Your objective: Within the entries below, find the portion that opens with the line containing "667x573 pixels. At" and closes with the line containing "Select the rotate". Retype that portion exactly and only.

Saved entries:
+ + + +

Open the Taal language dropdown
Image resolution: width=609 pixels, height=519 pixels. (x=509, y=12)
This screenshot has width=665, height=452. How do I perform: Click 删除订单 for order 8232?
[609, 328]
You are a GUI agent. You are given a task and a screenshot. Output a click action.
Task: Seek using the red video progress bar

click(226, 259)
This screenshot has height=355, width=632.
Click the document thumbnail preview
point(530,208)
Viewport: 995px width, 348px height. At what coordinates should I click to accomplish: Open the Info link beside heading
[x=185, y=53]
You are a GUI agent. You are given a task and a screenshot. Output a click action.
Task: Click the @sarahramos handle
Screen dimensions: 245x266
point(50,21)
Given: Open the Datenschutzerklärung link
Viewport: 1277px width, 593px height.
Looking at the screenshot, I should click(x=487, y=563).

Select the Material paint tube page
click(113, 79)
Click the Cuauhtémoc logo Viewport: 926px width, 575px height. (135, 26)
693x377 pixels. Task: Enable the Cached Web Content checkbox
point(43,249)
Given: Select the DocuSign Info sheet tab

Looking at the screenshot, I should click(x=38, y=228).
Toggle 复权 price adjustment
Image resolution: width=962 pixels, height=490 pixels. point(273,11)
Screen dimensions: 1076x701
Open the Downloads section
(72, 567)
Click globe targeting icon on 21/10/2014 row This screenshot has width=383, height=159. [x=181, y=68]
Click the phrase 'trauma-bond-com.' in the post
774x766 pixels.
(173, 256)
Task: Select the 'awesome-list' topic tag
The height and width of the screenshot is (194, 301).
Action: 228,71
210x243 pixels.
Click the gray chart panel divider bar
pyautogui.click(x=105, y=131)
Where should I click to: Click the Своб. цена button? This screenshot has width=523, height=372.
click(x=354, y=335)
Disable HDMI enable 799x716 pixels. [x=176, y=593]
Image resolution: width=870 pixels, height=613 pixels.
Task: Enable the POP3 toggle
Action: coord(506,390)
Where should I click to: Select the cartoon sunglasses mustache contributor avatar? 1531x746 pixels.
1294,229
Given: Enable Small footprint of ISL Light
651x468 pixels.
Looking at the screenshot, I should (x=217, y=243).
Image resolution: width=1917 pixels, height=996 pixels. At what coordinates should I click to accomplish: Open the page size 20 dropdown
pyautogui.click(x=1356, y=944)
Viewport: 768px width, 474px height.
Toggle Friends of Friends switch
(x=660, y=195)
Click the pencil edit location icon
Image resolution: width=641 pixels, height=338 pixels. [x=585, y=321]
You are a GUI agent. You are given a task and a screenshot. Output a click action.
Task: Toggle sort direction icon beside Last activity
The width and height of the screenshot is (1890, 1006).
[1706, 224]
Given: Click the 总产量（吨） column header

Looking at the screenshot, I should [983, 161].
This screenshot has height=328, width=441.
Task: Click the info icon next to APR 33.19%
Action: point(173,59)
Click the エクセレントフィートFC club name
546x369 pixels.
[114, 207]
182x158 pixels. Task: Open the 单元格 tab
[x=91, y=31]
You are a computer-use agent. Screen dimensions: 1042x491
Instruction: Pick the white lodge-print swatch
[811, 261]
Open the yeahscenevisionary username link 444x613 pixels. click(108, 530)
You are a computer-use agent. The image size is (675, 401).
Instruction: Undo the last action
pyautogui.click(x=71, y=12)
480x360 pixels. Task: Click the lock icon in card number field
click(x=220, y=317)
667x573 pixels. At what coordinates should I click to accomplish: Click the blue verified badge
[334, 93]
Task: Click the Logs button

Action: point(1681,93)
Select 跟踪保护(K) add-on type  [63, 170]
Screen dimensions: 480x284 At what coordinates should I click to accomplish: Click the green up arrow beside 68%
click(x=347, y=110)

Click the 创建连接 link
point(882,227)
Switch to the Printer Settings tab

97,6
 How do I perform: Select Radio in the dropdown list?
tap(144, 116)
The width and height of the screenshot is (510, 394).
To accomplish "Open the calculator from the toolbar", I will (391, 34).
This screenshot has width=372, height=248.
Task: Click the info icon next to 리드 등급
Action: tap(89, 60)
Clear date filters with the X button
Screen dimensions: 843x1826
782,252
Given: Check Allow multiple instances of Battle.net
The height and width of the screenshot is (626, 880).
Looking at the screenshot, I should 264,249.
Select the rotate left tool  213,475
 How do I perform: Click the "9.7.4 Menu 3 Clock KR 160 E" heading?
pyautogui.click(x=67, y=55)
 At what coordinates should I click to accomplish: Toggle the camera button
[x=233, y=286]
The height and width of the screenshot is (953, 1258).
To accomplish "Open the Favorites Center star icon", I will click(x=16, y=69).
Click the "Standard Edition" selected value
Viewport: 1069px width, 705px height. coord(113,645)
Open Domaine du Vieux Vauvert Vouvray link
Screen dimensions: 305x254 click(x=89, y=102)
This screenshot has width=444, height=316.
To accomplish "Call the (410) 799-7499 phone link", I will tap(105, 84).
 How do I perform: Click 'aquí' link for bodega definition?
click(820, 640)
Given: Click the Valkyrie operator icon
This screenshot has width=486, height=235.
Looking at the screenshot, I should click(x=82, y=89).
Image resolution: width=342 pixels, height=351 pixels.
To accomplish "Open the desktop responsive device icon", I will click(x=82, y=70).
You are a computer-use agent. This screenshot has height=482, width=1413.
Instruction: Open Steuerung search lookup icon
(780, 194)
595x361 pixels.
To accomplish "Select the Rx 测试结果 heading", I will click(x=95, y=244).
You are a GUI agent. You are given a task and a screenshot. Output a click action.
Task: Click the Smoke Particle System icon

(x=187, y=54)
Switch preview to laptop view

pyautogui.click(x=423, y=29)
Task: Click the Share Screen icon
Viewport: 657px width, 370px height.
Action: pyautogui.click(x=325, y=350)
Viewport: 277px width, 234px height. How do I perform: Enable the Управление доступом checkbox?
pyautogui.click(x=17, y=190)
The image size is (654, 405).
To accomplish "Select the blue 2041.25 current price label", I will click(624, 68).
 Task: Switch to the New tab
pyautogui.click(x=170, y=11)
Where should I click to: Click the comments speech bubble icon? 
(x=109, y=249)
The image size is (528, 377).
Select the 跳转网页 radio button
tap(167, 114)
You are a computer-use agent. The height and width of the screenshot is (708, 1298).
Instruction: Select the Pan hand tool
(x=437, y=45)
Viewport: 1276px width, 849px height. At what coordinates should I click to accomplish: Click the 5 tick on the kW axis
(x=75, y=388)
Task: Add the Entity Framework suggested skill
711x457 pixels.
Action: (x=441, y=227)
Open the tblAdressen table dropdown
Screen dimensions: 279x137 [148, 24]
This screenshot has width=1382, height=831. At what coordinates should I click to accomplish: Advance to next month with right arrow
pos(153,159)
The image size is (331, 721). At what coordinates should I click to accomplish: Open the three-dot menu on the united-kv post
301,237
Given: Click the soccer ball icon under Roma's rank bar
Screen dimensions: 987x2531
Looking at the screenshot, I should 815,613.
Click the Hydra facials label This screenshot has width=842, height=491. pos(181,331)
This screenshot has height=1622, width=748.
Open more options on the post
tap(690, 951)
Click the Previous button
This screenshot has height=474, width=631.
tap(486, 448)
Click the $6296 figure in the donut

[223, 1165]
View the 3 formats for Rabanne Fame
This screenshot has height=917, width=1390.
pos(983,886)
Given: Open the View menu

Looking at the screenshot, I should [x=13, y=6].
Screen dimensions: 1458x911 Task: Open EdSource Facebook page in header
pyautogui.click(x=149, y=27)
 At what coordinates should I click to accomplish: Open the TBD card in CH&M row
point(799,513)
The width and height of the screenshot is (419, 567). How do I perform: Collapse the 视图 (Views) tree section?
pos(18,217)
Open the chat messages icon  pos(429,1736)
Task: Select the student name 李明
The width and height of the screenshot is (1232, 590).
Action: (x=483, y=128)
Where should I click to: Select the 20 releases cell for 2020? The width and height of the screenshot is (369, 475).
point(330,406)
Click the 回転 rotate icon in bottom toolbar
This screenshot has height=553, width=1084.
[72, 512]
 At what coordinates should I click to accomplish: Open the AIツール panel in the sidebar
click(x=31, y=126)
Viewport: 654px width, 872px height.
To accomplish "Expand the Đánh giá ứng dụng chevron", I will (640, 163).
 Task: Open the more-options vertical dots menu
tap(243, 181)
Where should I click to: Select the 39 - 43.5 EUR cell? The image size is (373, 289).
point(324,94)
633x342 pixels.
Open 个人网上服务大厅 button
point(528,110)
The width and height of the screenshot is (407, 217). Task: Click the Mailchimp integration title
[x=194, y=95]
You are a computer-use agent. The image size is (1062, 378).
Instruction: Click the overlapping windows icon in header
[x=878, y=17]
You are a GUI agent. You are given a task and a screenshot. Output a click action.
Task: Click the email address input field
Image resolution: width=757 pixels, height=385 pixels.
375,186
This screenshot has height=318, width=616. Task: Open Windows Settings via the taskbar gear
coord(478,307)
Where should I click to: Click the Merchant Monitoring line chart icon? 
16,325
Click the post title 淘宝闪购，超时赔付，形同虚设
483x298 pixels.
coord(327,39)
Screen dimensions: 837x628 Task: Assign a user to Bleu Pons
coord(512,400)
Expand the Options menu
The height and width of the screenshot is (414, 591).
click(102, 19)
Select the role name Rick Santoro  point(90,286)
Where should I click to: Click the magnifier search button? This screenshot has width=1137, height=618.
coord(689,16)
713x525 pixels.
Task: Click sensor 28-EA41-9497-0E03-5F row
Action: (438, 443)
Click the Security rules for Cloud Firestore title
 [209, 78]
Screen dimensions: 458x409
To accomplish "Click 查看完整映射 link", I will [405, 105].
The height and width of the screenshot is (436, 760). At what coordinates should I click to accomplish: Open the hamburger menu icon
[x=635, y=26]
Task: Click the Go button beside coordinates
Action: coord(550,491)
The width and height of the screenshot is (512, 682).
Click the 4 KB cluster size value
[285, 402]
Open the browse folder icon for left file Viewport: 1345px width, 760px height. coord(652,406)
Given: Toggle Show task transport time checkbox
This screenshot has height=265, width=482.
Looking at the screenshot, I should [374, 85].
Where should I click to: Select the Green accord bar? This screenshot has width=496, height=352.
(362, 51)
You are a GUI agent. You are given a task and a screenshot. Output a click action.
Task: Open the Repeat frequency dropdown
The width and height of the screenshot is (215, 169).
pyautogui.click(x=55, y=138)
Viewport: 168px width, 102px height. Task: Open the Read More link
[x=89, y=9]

+ + + +

Final answer:
667x573 pixels. At what coordinates should I click to accomplish: Click the blue verified badge
[334, 93]
Task: Click the Logs button

Action: point(1681,93)
Select 跟踪保护(K) add-on type  [63, 170]
Screen dimensions: 480x284 At what coordinates should I click to accomplish: Click the green up arrow beside 68%
click(x=347, y=110)

Click the 创建连接 link
point(882,227)
Switch to the Printer Settings tab

97,6
 How do I perform: Select Radio in the dropdown list?
tap(144, 116)
The width and height of the screenshot is (510, 394).
To accomplish "Open the calculator from the toolbar", I will (391, 34).
This screenshot has width=372, height=248.
Task: Click the info icon next to 리드 등급
Action: tap(89, 60)
Clear date filters with the X button
Screen dimensions: 843x1826
782,252
Given: Check Allow multiple instances of Battle.net
The height and width of the screenshot is (626, 880).
Looking at the screenshot, I should 264,249.
Select the rotate left tool  213,475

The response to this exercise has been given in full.